Задания —
**1.** Перепишите дословно отрывок из текста о Бердяеве, начиная со слов «Что означает в» и продолжая до слов «описываются свойства материи?» включительно.
**2.** Напишите продолжение текста о Бердяеве, начав сразу после его последнего предложения.

Текст для чтения —

Дух

Николай Александрович Бердяев для нас по-прежнему великий незнакомец. Для одних он теоретик «русской идеи», подведший итоги споров славянофилов и западников, разобравшийся в тезисах историков и проектах философов истории. Для других он, наоборот, пророк, апологет, моралист, создавший новый стиль разговора о христианской жизни и о предназначении христианства, мыслитель, напрямую вмешивающийся в развитие христианской социальной мысли. Так кто он – кабинетный ученый, добросовестно и остроумно подводящий итоги былым открытиям и заблуждениям, прозрениям и рутинным соображениям, – или мирянин, деятельно признающий вселенское измерение христианства?Попробуем ответить на этот вопрос, рассмотрев одно словоупотребление в его книге «Дух и реальность» (1937). В этой книге, в которой философ старается не злоупотреблять физическими терминами, поднявшись на трибуну убедительного для русского уха языка, неожиданно встречается понятие «консистенция»:

«История самого термина «дух» (pneuma и nous) может пролить свет на существо духа. История эта сложная. Лишь постепенно и медленно происходила спиритуализация в понимании духа. В Священном писании дух есть термин основной. Но первоначально дух (по-гречески pneuma, по-древнееврейски rouakh) имел физический смысл, значил ветер, дуновение. Pneuma эфирна. Rouakh значит тоже легкое, не имеющее консистенции, неуловимое. Оно значит также дуновение Бога, дар жизни, полученный от Бога. Жизнь зависит от Бога, человек сам не обладает жизнью».

Что означает в данном употреблении слово «консистенция»? Означает ли оно устойчивость, способность остановиться на одном месте – и тогда это описываются свойства движения? Или значение здесь близко физическому значению «консистенция» жидкости как степень подвижности, и тогда описываются свойства материи?

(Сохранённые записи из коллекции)
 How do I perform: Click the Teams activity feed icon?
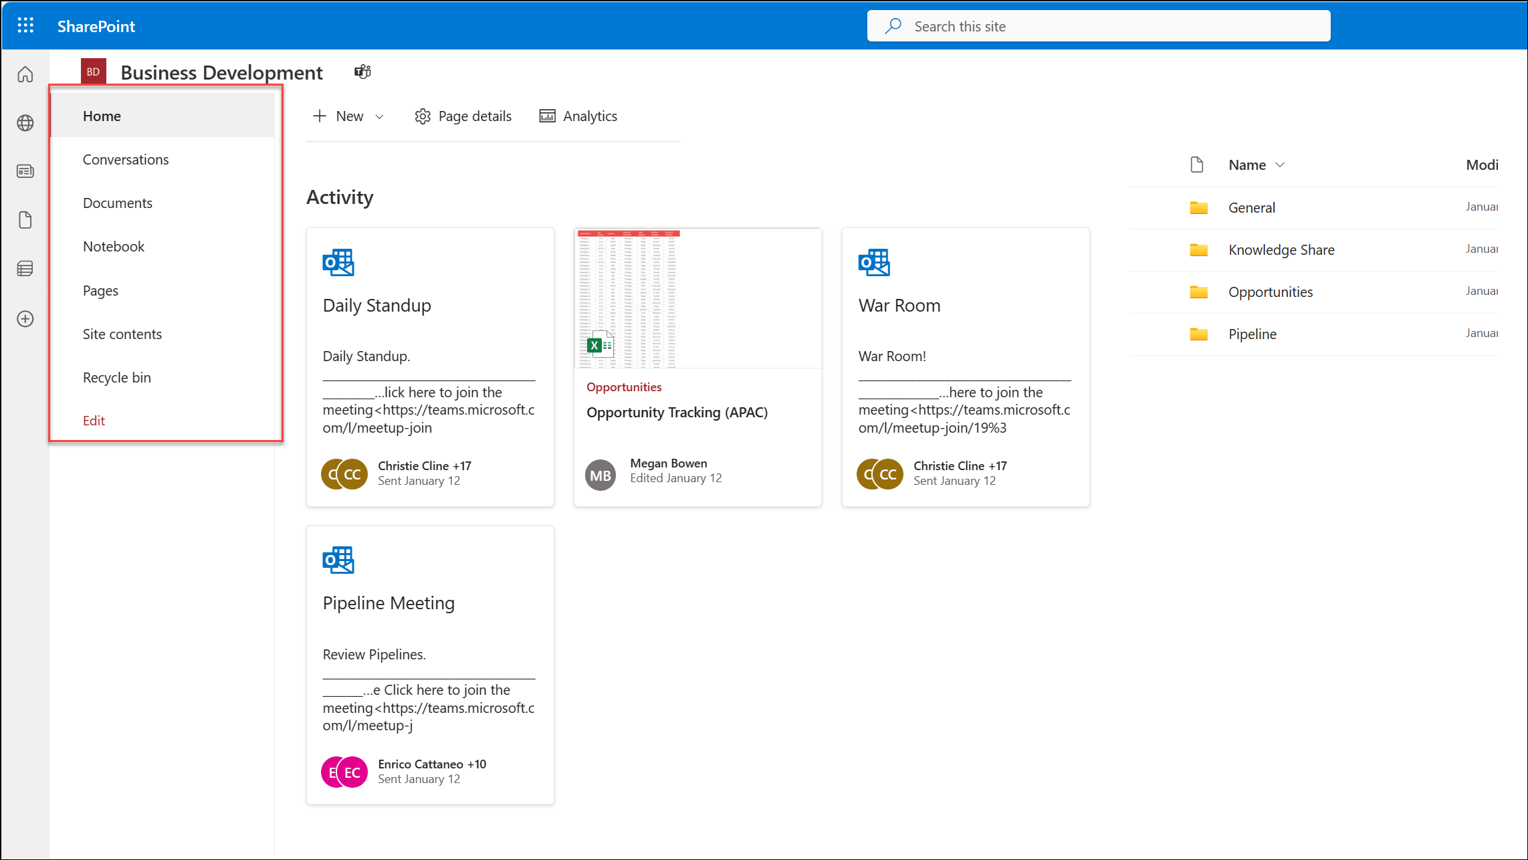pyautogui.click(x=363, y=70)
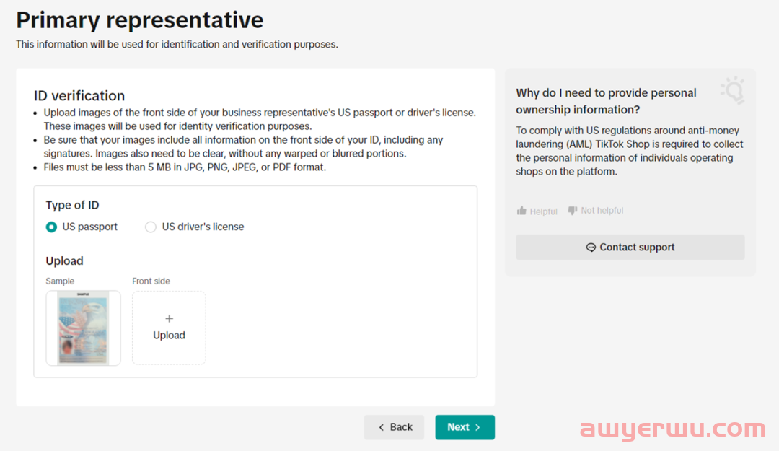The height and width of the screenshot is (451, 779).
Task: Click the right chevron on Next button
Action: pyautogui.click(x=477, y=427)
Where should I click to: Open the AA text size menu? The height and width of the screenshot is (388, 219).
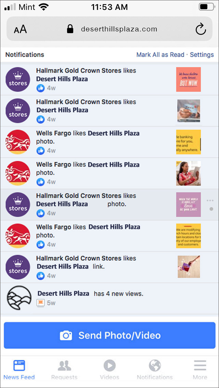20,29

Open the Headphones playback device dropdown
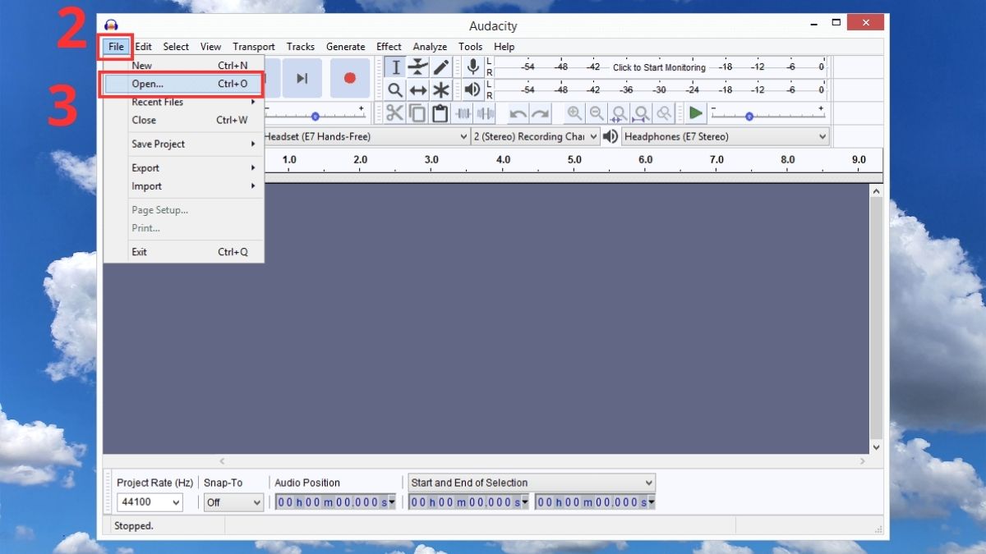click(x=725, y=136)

Результаты выполнения —
**1.**
Что означает в данном употреблении слово «консистенция»? Означает ли оно устойчивость, способность остановиться на одном месте – и тогда это описываются свойства движения? Или значение здесь близко физическому значению «консистенция» жидкости как степень подвижности, и тогда описываются свойства материи?

**2.**
Консистенцию жидкости можно измерять, если есть предназначенный к тому сосуд. Тогда сотрясая этот сосуд, можно по возникающим вихрям определить, насколько данная материя жидкая. Но дух, по Бердяеву, консистенции не имел даже тогда, когда его считали еще грубо-материальным, и более того, началом любой жизни. Под «неуловимостью» имеется в виду свойство жизни всякий раз заявлять о себе, обманывая готовые расчеты.

Получается, что «легкость» ощущается нами изнутри, а «неуловимость» снаружи. Мы можем чувствовать легкость собственного дыхания, можем ощущать себя живыми, и тогда жизнь – это то, что позволяет нам ощущать в себе особую легкость, ощущать, что мы не пленены обстоятельствами, уже наложившими на нас руку, как на имущество. Понять, что означает тогда «неуловимость», помогает психологическое описание из Тургенева, «Дневник лишнего человека»:

День уже склонялся к вечеру. Я находился тогда в самом разгаре первой любви (не более двух недель прошло со времени нашего знакомства), в том состоянии страстного и внимательного обожания, когда вся ваша душа невинно и невольно следит за каждым движением любимого существа, когда вы не можете насытиться его присутствием, наслушаться его голоса, когда вы улыбаетесь и смотрите выздоровевшим ребенком, и несколько опытный человек на сто шагов с первого взгляда должен узнать, что с вами происходит.

В этом описании опыта влюбленности есть три составляющих этого опыта: неуловимость любимого существа, когда каждое новое наблюдение только усиливает чувство любви, это нескончаемое насыщение, которое не делает ненасытным, но напротив, дарит улыбку бесконечного удовлетворения, и это легкость, с которой любой внешний наблюдатель распознает симптомы влюбленности. Схема, зеркальная бердяевской генеалогии духа – если Тургенев говорит о детстве любовного чувства, то Бердяев – о детстве человечества, и то понимание, в котором влюбленный имеет уже союзников, находясь в лоне романной культуры чувств, для Бердяева только впервые создается и впервые вырабатывается. Поэтому влюбленный глядит на себя изнутри, тогда как древний человек, впервые осознающий собственный дух, только постепенно приходит к этому внутреннему взгляду. Но механизмы осознания духа как нематериального начала все те же, что и в осознании влюбленности как далекого от материальных привычек состояния.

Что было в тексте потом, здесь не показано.